- [Aim of the task]
All entries must be given again in full, exactly as they were supplied.

Task material Start Marker

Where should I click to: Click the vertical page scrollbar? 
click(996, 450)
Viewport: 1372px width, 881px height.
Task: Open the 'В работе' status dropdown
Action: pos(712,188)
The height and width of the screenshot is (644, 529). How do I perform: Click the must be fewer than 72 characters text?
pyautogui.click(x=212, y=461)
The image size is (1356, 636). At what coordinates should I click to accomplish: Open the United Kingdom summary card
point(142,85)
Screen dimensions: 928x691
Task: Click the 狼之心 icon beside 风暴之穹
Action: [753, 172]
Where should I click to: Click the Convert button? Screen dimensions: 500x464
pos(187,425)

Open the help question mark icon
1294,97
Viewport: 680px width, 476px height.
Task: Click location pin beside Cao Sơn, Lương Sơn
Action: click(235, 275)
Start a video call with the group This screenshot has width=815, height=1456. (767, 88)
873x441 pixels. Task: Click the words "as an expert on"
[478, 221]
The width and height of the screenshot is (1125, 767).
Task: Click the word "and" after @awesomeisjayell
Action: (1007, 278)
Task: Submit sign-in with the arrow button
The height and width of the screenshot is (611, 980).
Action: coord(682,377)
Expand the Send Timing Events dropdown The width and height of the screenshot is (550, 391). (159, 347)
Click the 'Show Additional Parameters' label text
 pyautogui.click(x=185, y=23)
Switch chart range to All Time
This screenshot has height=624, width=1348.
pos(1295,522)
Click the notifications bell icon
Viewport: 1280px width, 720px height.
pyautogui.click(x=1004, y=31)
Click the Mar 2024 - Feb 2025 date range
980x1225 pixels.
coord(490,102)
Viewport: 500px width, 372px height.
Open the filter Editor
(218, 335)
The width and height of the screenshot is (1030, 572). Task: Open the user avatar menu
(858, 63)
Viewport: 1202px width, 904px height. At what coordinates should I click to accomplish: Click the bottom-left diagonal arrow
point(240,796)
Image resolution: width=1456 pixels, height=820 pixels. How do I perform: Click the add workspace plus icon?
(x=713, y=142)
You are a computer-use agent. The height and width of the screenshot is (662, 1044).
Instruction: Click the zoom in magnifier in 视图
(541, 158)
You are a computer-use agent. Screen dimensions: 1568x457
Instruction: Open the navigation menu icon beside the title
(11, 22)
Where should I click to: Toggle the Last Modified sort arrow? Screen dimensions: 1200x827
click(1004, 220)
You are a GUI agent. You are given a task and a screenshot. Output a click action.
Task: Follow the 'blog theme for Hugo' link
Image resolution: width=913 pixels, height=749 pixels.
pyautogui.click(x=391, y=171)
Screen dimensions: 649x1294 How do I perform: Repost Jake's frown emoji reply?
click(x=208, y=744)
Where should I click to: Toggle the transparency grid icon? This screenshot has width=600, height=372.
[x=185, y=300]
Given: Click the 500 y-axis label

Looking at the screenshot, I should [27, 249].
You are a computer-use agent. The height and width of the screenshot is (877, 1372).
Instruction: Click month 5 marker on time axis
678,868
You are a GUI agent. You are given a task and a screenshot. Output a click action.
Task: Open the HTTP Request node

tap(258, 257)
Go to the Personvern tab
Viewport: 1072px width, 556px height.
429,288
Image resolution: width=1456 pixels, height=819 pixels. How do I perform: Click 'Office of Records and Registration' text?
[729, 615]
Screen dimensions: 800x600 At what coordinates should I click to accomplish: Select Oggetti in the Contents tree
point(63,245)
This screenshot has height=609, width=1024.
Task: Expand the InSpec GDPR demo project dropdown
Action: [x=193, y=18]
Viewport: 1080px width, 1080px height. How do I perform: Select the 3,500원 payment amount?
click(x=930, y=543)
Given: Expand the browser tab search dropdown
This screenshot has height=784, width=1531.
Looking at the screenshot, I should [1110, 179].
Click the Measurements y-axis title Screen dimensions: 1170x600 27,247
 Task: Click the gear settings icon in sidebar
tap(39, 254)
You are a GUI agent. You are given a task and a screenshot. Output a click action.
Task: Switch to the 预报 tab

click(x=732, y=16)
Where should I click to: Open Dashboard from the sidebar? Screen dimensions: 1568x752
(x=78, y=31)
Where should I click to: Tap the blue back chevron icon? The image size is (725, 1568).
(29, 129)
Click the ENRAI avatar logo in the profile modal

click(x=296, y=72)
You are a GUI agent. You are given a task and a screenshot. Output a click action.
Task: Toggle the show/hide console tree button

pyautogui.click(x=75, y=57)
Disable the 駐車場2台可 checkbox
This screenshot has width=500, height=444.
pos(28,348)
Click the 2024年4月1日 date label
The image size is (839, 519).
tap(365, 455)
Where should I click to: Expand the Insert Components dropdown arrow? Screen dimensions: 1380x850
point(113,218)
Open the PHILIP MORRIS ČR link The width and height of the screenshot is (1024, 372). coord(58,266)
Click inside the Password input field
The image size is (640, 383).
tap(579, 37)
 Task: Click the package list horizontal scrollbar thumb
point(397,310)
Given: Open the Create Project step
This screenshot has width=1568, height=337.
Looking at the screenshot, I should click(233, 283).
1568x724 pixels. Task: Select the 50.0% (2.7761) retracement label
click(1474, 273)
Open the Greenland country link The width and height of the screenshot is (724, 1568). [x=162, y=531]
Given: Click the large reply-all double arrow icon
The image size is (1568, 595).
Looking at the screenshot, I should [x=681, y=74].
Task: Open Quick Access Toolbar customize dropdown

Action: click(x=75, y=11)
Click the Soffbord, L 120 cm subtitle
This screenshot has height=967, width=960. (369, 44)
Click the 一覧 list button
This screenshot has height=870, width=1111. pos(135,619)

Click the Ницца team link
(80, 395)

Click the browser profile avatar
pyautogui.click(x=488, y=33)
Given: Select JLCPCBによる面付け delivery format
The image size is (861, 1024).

Task material End Marker

- [Result below]
Where should I click to: Click the vertical page scrollbar? 
click(996, 450)
Viewport: 1372px width, 881px height.
Task: Open the 'В работе' status dropdown
Action: pos(712,188)
The height and width of the screenshot is (644, 529). How do I perform: Click the must be fewer than 72 characters text?
pyautogui.click(x=212, y=461)
The image size is (1356, 636). At what coordinates should I click to accomplish: Open the United Kingdom summary card
point(142,85)
Screen dimensions: 928x691
Task: Click the 狼之心 icon beside 风暴之穹
Action: [753, 172]
Where should I click to: Click the Convert button? Screen dimensions: 500x464
pos(187,425)

Open the help question mark icon
1294,97
Viewport: 680px width, 476px height.
Task: Click location pin beside Cao Sơn, Lương Sơn
Action: click(235, 275)
Start a video call with the group This screenshot has width=815, height=1456. (767, 88)
873x441 pixels. Task: Click the words "as an expert on"
[478, 221]
The width and height of the screenshot is (1125, 767).
Task: Click the word "and" after @awesomeisjayell
Action: (1007, 278)
Task: Submit sign-in with the arrow button
The height and width of the screenshot is (611, 980).
Action: coord(682,377)
Expand the Send Timing Events dropdown The width and height of the screenshot is (550, 391). (159, 347)
Click the 'Show Additional Parameters' label text
 pyautogui.click(x=185, y=23)
Switch chart range to All Time
This screenshot has height=624, width=1348.
pos(1295,522)
Click the notifications bell icon
Viewport: 1280px width, 720px height.
pyautogui.click(x=1004, y=31)
Click the Mar 2024 - Feb 2025 date range
980x1225 pixels.
coord(490,102)
Viewport: 500px width, 372px height.
Open the filter Editor
(218, 335)
The width and height of the screenshot is (1030, 572). Task: Open the user avatar menu
(858, 63)
Viewport: 1202px width, 904px height. At what coordinates should I click to accomplish: Click the bottom-left diagonal arrow
point(240,796)
Image resolution: width=1456 pixels, height=820 pixels. How do I perform: Click the add workspace plus icon?
(x=713, y=142)
You are a computer-use agent. The height and width of the screenshot is (662, 1044).
Instruction: Click the zoom in magnifier in 视图
(541, 158)
You are a computer-use agent. Screen dimensions: 1568x457
Instruction: Open the navigation menu icon beside the title
(11, 22)
Where should I click to: Toggle the Last Modified sort arrow? Screen dimensions: 1200x827
click(1004, 220)
You are a GUI agent. You are given a task and a screenshot. Output a click action.
Task: Follow the 'blog theme for Hugo' link
Image resolution: width=913 pixels, height=749 pixels.
pyautogui.click(x=391, y=171)
Screen dimensions: 649x1294 How do I perform: Repost Jake's frown emoji reply?
click(x=208, y=744)
Where should I click to: Toggle the transparency grid icon? This screenshot has width=600, height=372.
[x=185, y=300]
Given: Click the 500 y-axis label

Looking at the screenshot, I should [27, 249].
You are a computer-use agent. The height and width of the screenshot is (877, 1372).
Instruction: Click month 5 marker on time axis
678,868
You are a GUI agent. You are given a task and a screenshot. Output a click action.
Task: Open the HTTP Request node

tap(258, 257)
Go to the Personvern tab
Viewport: 1072px width, 556px height.
429,288
Image resolution: width=1456 pixels, height=819 pixels. How do I perform: Click 'Office of Records and Registration' text?
[729, 615]
Screen dimensions: 800x600 At what coordinates should I click to accomplish: Select Oggetti in the Contents tree
point(63,245)
This screenshot has height=609, width=1024.
Task: Expand the InSpec GDPR demo project dropdown
Action: [x=193, y=18]
Viewport: 1080px width, 1080px height. How do I perform: Select the 3,500원 payment amount?
click(x=930, y=543)
Given: Expand the browser tab search dropdown
This screenshot has height=784, width=1531.
Looking at the screenshot, I should [1110, 179].
Click the Measurements y-axis title Screen dimensions: 1170x600 27,247
 Task: Click the gear settings icon in sidebar
tap(39, 254)
You are a GUI agent. You are given a task and a screenshot. Output a click action.
Task: Switch to the 预报 tab

click(x=732, y=16)
Where should I click to: Open Dashboard from the sidebar? Screen dimensions: 1568x752
(x=78, y=31)
Where should I click to: Tap the blue back chevron icon? The image size is (725, 1568).
(29, 129)
Click the ENRAI avatar logo in the profile modal

click(x=296, y=72)
You are a GUI agent. You are given a task and a screenshot. Output a click action.
Task: Toggle the show/hide console tree button

pyautogui.click(x=75, y=57)
Disable the 駐車場2台可 checkbox
This screenshot has width=500, height=444.
pos(28,348)
Click the 2024年4月1日 date label
The image size is (839, 519).
tap(365, 455)
Where should I click to: Expand the Insert Components dropdown arrow? Screen dimensions: 1380x850
point(113,218)
Open the PHILIP MORRIS ČR link The width and height of the screenshot is (1024, 372). coord(58,266)
Click inside the Password input field
The image size is (640, 383).
tap(579, 37)
 Task: Click the package list horizontal scrollbar thumb
point(397,310)
Given: Open the Create Project step
This screenshot has width=1568, height=337.
Looking at the screenshot, I should click(233, 283).
1568x724 pixels. Task: Select the 50.0% (2.7761) retracement label
click(1474, 273)
Open the Greenland country link The width and height of the screenshot is (724, 1568). [x=162, y=531]
Given: Click the large reply-all double arrow icon
The image size is (1568, 595).
Looking at the screenshot, I should [x=681, y=74].
Task: Open Quick Access Toolbar customize dropdown

Action: click(x=75, y=11)
Click the Soffbord, L 120 cm subtitle
This screenshot has height=967, width=960. (369, 44)
Click the 一覧 list button
This screenshot has height=870, width=1111. pos(135,619)

Click the Ницца team link
(80, 395)

Click the browser profile avatar
pyautogui.click(x=488, y=33)
Given: Select JLCPCBによる面付け delivery format
The image size is (861, 1024).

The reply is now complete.